Malicious Scraping – malicious scraping occurs when user and bots copy site information and use it in ways the site owner never intended. For example, a bot crawls your online directory and copies all the listings. Overnight, a copycat site is created containing your listings. You now have a competitor who spent nothing to get into the market providing an identical service. Worse, the competitor can confuse your customers, provide a lesser service, and ultimately erode trust in your, the original site.
Proxy Server – a proxy server is a server that acts as an intermediary between a sender and receiver i.e client web browser and server. Proxy servers keep users anonymous, control the access of their users, and improve the user experience. Provessional scrapers use proxy servers to cover their tracks.

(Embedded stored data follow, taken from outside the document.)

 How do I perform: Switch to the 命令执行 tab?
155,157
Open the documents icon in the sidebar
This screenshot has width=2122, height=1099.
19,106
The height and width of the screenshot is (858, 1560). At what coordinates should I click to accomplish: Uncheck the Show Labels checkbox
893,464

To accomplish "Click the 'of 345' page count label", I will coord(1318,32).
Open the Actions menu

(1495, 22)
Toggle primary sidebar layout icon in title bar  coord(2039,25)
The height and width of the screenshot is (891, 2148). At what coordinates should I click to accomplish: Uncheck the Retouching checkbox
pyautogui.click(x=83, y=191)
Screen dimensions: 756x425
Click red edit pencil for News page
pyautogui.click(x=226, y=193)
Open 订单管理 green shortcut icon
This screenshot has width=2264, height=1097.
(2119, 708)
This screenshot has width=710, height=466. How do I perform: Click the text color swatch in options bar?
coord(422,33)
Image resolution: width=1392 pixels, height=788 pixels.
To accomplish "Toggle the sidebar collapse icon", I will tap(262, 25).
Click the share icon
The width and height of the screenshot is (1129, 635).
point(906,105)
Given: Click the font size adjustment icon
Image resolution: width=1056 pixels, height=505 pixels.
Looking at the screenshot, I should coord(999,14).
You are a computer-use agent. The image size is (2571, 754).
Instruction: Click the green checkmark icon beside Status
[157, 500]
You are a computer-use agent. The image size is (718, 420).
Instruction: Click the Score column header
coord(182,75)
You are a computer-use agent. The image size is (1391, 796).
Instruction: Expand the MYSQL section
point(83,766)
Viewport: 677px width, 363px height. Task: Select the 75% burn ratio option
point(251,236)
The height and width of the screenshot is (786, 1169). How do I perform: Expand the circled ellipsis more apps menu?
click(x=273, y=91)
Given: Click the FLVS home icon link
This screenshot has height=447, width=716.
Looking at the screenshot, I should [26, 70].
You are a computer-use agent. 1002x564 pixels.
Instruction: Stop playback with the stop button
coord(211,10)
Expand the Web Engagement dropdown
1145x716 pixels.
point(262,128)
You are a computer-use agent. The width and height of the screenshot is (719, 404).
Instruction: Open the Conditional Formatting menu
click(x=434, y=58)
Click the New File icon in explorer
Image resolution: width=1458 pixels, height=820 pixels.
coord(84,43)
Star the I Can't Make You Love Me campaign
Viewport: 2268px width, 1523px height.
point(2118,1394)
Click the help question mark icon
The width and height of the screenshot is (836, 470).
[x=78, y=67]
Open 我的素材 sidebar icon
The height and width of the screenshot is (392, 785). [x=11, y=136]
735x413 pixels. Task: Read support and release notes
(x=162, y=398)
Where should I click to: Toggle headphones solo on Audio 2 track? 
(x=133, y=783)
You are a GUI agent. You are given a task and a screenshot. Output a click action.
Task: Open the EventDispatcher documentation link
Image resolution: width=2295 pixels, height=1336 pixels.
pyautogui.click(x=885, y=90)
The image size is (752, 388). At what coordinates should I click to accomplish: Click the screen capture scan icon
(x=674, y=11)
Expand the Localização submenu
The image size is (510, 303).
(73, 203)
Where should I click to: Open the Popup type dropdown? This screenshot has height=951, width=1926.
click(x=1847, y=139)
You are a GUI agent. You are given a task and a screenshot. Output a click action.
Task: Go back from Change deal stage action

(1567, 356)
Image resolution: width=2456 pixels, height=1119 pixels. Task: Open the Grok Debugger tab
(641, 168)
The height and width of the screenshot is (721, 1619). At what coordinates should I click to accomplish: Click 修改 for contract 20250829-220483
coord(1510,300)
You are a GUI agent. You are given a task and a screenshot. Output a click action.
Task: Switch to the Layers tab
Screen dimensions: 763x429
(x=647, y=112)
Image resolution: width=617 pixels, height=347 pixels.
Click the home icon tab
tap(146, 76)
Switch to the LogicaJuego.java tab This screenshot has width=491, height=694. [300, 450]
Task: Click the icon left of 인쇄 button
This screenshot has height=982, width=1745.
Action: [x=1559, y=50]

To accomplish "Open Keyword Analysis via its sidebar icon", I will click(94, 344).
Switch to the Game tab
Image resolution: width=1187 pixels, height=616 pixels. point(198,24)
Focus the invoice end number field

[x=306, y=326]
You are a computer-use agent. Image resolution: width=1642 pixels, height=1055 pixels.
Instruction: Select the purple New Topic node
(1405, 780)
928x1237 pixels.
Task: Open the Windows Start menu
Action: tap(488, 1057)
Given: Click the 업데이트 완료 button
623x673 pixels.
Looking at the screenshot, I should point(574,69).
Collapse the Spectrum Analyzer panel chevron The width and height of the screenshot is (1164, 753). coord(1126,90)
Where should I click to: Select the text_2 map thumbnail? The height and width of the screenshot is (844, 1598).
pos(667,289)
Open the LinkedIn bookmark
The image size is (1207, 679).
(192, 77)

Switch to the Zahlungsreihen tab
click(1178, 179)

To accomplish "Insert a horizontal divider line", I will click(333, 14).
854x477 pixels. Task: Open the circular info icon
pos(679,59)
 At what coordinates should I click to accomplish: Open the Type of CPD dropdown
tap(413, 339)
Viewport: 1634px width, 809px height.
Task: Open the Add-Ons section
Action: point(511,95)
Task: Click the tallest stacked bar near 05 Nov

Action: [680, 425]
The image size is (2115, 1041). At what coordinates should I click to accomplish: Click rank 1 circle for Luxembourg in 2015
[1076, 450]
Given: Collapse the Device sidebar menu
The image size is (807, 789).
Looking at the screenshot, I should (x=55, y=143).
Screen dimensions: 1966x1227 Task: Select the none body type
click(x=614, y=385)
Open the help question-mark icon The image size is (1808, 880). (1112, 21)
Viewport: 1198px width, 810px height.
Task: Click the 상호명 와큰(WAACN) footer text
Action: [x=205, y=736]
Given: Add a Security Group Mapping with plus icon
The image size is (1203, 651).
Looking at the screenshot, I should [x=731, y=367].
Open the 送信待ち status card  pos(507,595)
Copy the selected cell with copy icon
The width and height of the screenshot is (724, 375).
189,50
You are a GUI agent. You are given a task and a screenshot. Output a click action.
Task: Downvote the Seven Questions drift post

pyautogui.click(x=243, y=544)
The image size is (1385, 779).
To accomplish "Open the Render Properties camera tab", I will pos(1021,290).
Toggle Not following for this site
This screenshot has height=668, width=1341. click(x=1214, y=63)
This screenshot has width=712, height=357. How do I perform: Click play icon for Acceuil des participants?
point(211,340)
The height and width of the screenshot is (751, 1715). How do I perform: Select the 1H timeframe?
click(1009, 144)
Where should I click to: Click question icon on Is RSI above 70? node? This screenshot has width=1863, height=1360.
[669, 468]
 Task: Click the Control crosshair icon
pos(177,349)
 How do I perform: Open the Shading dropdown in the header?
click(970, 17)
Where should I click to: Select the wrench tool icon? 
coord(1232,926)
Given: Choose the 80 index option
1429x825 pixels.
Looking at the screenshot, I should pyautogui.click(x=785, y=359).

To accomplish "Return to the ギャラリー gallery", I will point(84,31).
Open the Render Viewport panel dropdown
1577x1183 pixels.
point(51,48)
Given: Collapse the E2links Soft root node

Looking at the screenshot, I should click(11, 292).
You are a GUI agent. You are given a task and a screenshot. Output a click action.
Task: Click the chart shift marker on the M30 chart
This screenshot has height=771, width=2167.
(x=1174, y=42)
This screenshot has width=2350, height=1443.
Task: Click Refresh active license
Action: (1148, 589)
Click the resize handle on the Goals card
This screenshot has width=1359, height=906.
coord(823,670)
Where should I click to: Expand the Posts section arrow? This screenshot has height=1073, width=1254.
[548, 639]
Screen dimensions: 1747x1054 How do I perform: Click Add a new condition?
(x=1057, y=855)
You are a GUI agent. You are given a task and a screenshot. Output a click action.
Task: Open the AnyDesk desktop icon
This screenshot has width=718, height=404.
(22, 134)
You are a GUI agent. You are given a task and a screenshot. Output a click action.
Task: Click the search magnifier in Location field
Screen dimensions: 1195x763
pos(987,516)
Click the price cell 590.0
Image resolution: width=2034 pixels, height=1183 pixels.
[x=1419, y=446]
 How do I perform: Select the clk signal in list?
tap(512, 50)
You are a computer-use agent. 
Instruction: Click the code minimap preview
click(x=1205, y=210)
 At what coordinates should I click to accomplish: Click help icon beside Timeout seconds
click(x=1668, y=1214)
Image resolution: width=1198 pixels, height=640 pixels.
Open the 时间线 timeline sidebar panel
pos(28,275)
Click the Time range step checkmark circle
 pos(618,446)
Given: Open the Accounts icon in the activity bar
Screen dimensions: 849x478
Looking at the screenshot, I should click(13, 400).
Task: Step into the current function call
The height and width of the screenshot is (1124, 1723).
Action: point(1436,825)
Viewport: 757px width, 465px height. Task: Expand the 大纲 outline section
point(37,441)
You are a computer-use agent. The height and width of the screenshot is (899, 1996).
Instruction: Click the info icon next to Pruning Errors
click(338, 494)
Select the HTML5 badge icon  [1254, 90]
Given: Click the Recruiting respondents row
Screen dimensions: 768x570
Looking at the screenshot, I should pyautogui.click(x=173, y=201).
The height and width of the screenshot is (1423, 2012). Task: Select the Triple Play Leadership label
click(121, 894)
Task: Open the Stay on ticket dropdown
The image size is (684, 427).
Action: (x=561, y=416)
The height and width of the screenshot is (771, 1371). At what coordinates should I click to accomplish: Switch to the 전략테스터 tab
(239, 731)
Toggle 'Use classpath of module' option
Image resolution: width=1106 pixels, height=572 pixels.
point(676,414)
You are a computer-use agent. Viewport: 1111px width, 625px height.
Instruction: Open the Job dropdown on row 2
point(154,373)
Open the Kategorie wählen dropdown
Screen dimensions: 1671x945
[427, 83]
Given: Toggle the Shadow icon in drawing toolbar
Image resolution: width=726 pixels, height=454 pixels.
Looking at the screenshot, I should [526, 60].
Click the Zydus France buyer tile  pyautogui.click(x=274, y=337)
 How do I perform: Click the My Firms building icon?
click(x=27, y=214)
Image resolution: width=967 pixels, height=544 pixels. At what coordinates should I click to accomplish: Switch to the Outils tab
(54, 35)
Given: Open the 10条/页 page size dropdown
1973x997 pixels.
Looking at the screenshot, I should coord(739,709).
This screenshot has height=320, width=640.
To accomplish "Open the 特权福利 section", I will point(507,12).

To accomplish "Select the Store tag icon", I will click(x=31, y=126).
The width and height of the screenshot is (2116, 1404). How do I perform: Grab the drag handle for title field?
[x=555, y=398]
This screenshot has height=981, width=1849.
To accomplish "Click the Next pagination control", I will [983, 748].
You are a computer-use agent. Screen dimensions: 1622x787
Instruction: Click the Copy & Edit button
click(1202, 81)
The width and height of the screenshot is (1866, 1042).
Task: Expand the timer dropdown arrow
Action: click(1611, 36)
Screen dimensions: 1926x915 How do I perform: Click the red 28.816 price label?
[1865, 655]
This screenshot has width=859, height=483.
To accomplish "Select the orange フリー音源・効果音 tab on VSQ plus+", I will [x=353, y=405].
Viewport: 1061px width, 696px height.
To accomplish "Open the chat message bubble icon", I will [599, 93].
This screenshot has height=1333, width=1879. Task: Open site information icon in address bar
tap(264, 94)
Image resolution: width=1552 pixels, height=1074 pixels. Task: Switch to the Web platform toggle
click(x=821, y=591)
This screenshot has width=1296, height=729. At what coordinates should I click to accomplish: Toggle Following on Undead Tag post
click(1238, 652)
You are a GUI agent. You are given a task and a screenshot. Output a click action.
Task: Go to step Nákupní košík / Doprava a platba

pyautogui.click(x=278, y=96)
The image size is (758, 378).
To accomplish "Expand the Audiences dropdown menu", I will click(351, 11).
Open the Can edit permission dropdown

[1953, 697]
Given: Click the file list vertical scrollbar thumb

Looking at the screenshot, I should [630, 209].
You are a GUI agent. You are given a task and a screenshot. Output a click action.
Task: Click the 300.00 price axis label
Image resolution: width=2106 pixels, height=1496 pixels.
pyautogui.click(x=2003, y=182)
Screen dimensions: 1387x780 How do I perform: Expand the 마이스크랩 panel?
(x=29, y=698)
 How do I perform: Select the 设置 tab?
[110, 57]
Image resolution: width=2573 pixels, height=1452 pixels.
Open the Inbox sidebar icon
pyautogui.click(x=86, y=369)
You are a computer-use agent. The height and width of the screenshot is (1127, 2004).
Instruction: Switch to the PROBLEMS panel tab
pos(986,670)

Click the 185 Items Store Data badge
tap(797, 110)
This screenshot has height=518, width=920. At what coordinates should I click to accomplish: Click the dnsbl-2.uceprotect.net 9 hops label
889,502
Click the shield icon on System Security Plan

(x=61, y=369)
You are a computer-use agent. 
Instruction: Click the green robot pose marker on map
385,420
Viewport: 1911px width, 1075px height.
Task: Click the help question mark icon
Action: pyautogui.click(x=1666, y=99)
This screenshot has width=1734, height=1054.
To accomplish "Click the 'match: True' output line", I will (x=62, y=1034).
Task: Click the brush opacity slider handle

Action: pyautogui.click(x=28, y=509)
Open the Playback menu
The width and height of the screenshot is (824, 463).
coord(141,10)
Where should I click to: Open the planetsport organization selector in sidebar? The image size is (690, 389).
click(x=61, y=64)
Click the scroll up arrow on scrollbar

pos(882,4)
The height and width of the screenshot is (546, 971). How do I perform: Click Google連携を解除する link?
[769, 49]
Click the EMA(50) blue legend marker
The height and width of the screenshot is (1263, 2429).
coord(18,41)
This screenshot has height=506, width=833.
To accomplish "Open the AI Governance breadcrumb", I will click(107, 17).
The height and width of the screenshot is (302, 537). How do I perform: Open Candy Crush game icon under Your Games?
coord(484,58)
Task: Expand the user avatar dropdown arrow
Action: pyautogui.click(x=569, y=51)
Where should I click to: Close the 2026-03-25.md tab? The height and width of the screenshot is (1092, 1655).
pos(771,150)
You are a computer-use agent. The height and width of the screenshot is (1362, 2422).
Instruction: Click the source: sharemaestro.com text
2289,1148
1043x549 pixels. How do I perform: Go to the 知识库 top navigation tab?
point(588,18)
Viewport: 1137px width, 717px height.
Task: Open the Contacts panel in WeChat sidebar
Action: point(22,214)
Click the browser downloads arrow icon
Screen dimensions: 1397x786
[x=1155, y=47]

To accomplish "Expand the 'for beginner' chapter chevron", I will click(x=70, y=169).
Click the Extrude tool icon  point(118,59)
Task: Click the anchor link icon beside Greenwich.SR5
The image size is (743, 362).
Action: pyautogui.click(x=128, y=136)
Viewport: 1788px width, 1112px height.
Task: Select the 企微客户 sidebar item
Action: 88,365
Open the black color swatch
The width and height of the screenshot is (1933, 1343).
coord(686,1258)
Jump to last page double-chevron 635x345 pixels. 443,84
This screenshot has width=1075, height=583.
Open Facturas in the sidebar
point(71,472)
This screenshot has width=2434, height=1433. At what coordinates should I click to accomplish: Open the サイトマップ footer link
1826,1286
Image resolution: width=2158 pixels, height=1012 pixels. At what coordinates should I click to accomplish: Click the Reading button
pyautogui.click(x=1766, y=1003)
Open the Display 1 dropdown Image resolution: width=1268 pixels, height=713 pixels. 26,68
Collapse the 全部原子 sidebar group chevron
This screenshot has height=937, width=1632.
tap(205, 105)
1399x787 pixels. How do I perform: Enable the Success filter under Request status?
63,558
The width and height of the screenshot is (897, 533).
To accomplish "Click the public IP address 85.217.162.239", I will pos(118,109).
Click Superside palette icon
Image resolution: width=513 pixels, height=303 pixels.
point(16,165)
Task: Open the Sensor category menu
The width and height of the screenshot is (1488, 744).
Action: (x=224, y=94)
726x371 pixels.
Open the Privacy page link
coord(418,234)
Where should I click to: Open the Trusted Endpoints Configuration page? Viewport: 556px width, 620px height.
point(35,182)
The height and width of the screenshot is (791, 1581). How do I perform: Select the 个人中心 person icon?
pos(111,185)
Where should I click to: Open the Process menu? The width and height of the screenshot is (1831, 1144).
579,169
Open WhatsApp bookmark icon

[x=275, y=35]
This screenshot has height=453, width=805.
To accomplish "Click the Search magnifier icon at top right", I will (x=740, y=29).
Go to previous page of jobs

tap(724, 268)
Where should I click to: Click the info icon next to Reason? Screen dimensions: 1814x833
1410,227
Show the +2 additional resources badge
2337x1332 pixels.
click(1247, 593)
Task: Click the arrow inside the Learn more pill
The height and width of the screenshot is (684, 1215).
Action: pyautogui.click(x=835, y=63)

CAPTCHA – “Completely Automated Public Turing test to tell Computers and Humans Apart”. As the acronymn states, CAPTCHA’s are intended to keep bots from scouring a site; however, OCR’s and CAPTCHA farms help bots pass the CAPTCHA’s.
Rate Limit – a method to control the rate of site traffic.
Source Code – a list of text commands to be compiled or assembled into an executable program.
Blacklist – a list banning certain IP addresses from accessing a site.
Whitelist – a list that permits certain IP addresses access to the site.
Bots – Bots are software applications that run simple and repetitive automated tasks on the Internet.
OCR – Optical Character Recognition. Software that converts a CAPTCHA image into a readable text file allowing bots to solve CAPTCHA’s.
Spoofed User Agents – user agents may masquerade as a legitimate bot, when in reality they are not.
Robots.txt protocol – this protocol prevents legitimate, cooperative bots from accessing certain pages of a site that is otherwise publicly accessible.
SEO – Search Engine Optimization is the process of improving a website’s visibility on search engines through unpaid searches.